Deacetoxycephalosporin C (DAOC), a precursor of cephalosporins excreted by Cephalosporium and Streptomyces species, has been produced in Penicillium chrysogenum transformed with DNA containing a hybrid penicillin N expandase gene (cef E$_{\text{h}}$) and a hybrid isopenicillin N epimerase gene (cef D$_{\text{h}}$). DAOC from a P. chrysogenum transformant was identified by ultraviolet light (UV), high performance liquid chromatography (HPLC), nuclear magnetic resonance (NMR) and mass spectrum analyses.
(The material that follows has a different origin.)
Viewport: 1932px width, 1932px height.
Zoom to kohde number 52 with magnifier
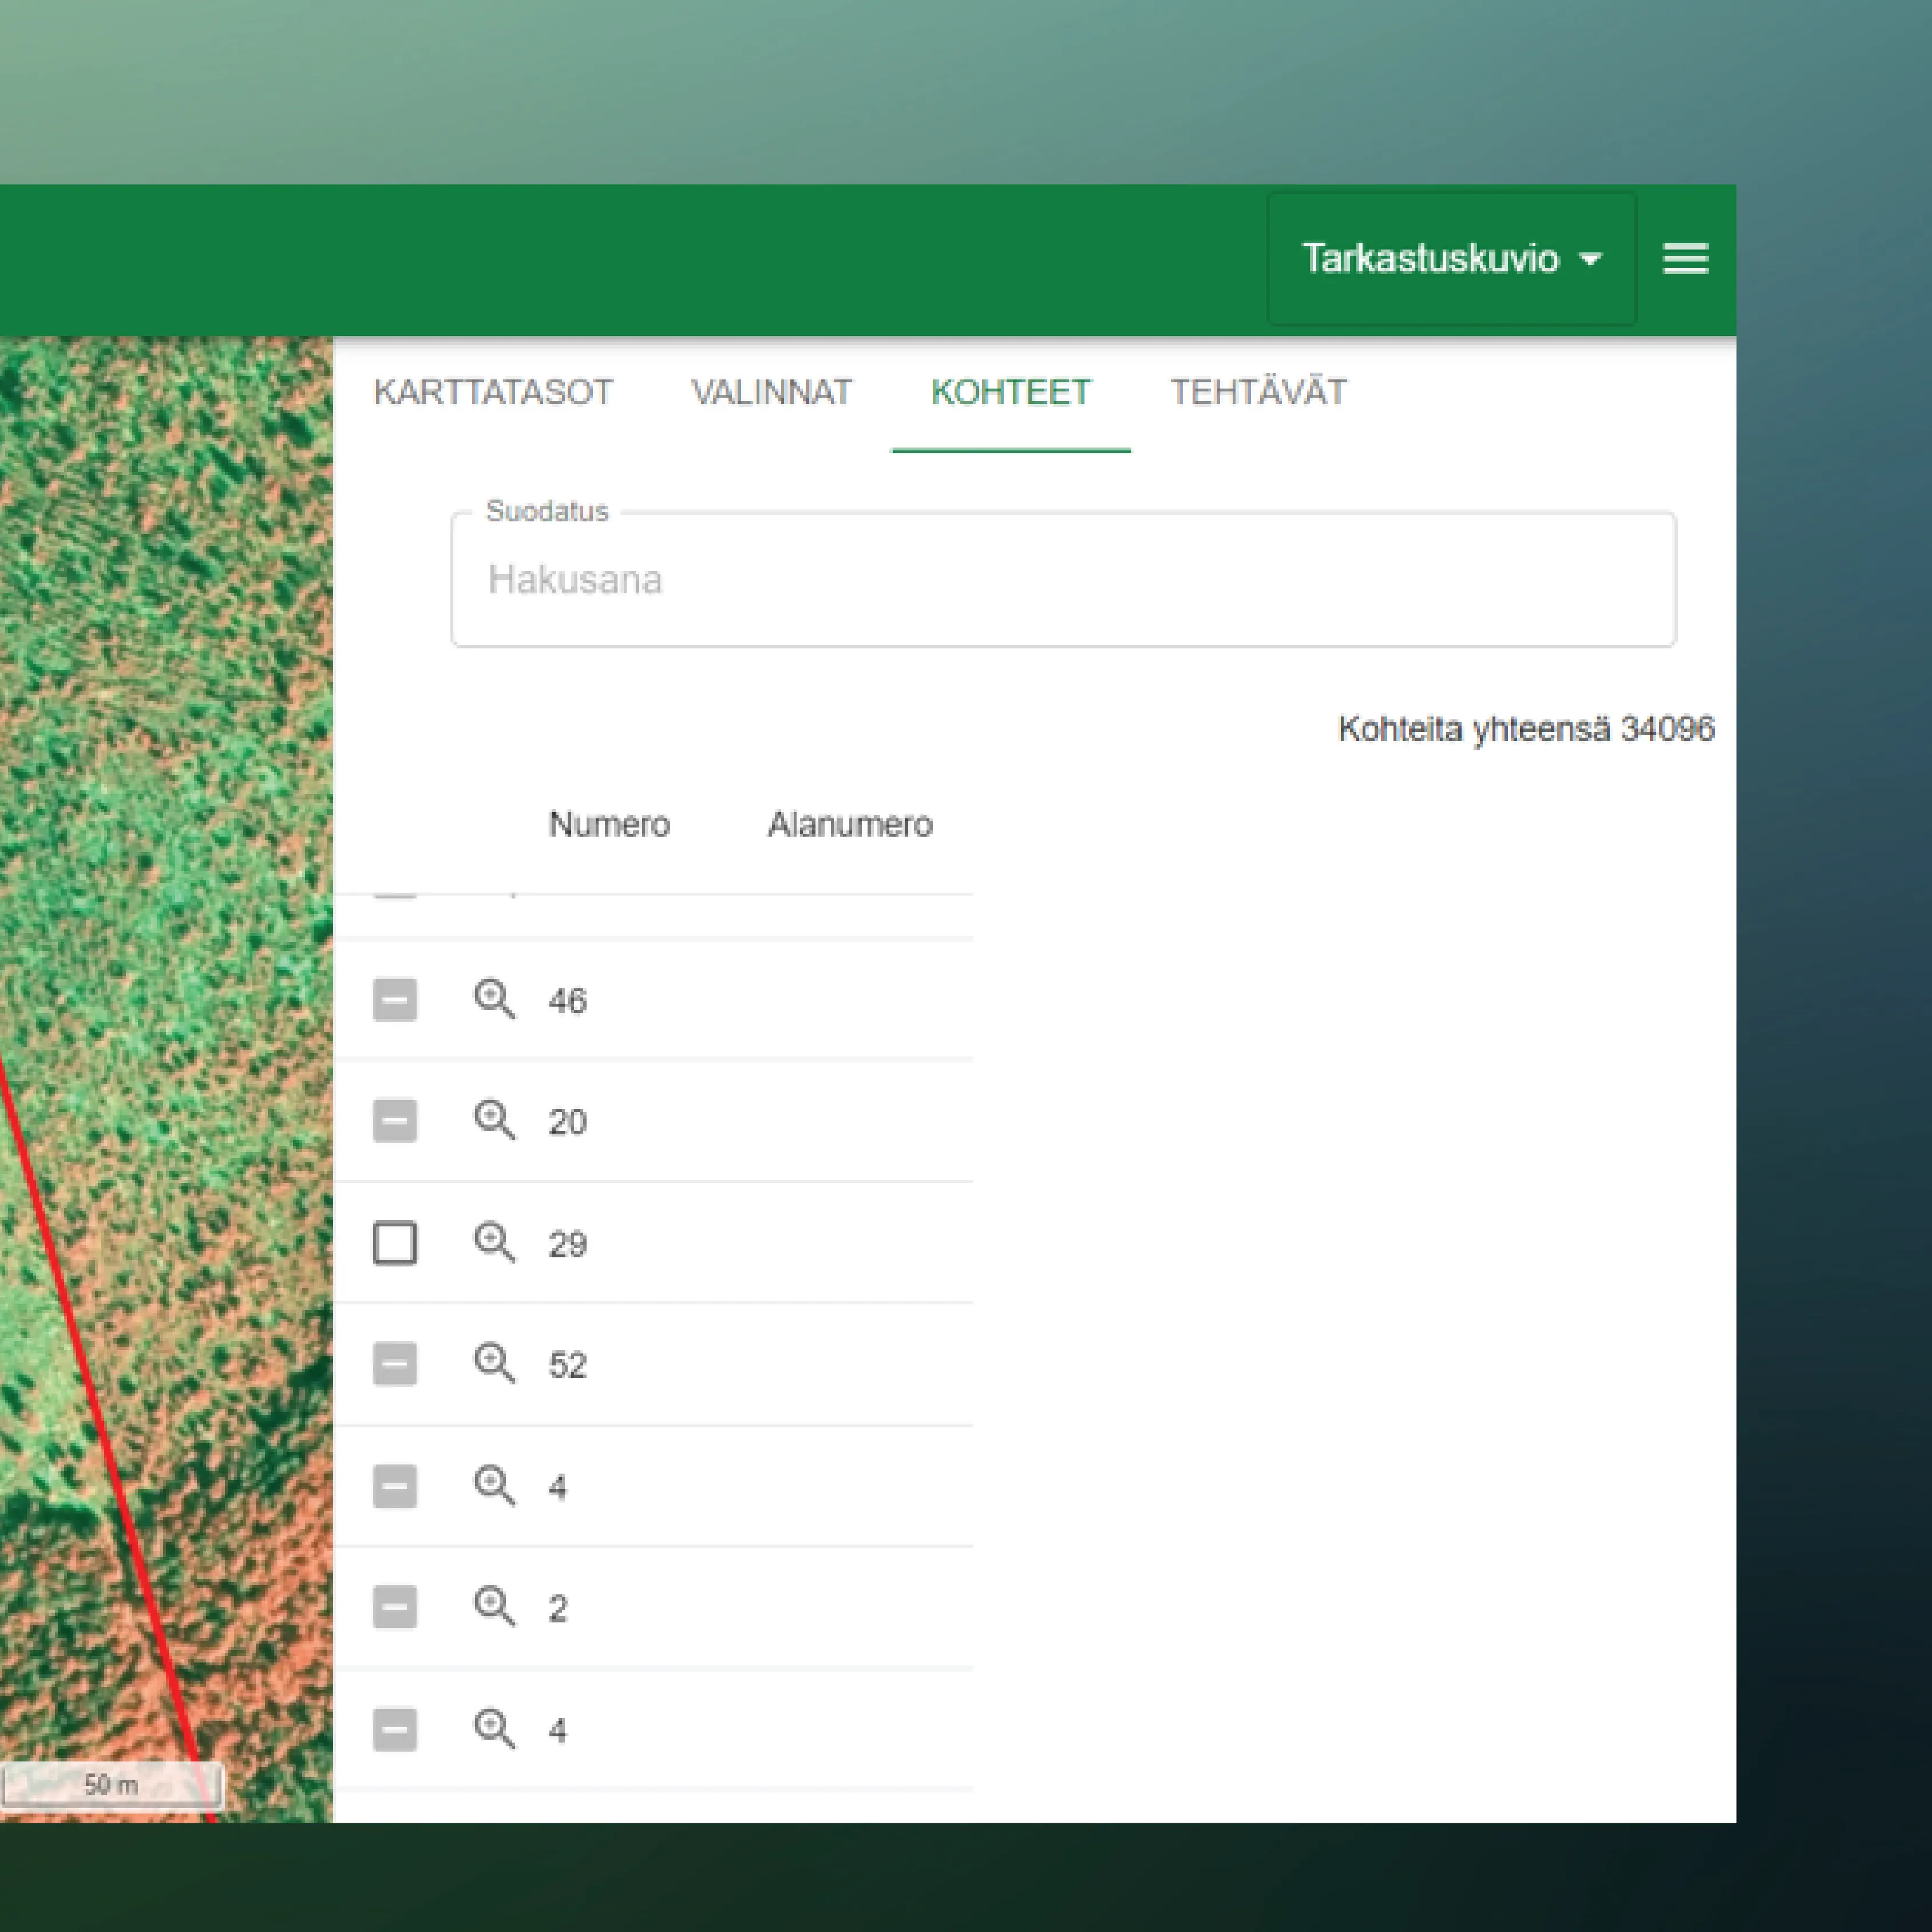[494, 1364]
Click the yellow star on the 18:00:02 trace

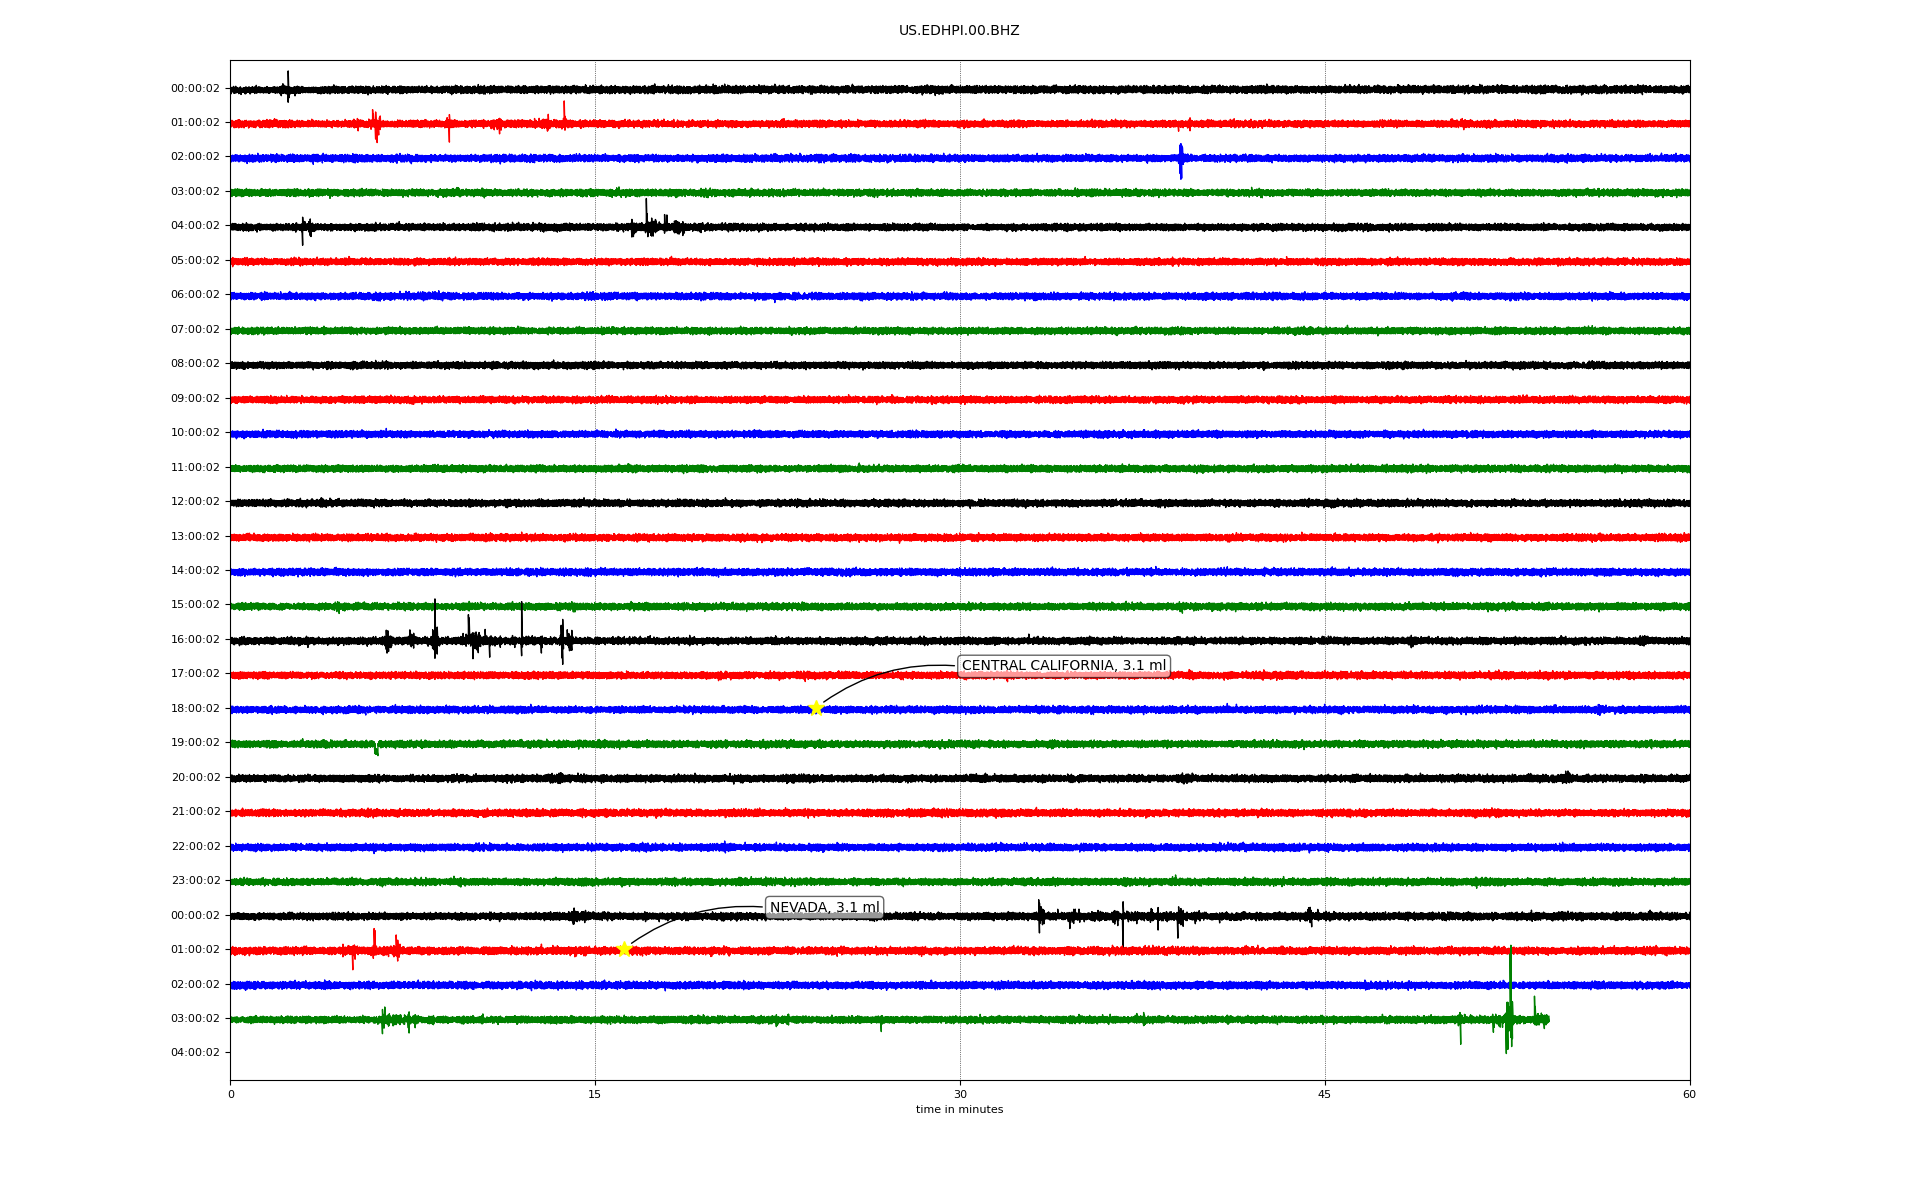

P. chrysogenum transformed with DNA containing cefE$_{\text{h}}$ without cefD$_{\text{h}}$ did not produce DAOC. Untransformed P. chrysogenum produced penicillin V (phenoxymethylpenicillin) but not DAOC. Transformants also produced penicillin V but, in general, less than untransformed P. chrysogenum. The cefE$_{\text{h}}$ and cefD$_{\text{h}}$ genes were constructed by replacing the open reading frame (ORF) of cloned P. chrysogenum pcbC and penDE genes with the ORF of the Streptomyces clavuligerus expandase gene, cefE, and the ORF of the Streptomyces lipmanii epimerase gene, cefD, respectively. Analyses of representative transformants suggested that production of DAOC occurred via cefE$_{\text{h}}$ and cefD$_{\text{h}}$ genes stably integrated in the P. chrysogenum genome. DNA from untransformed P. chrysogenum did not hybridize to cefE or cefD gene probes.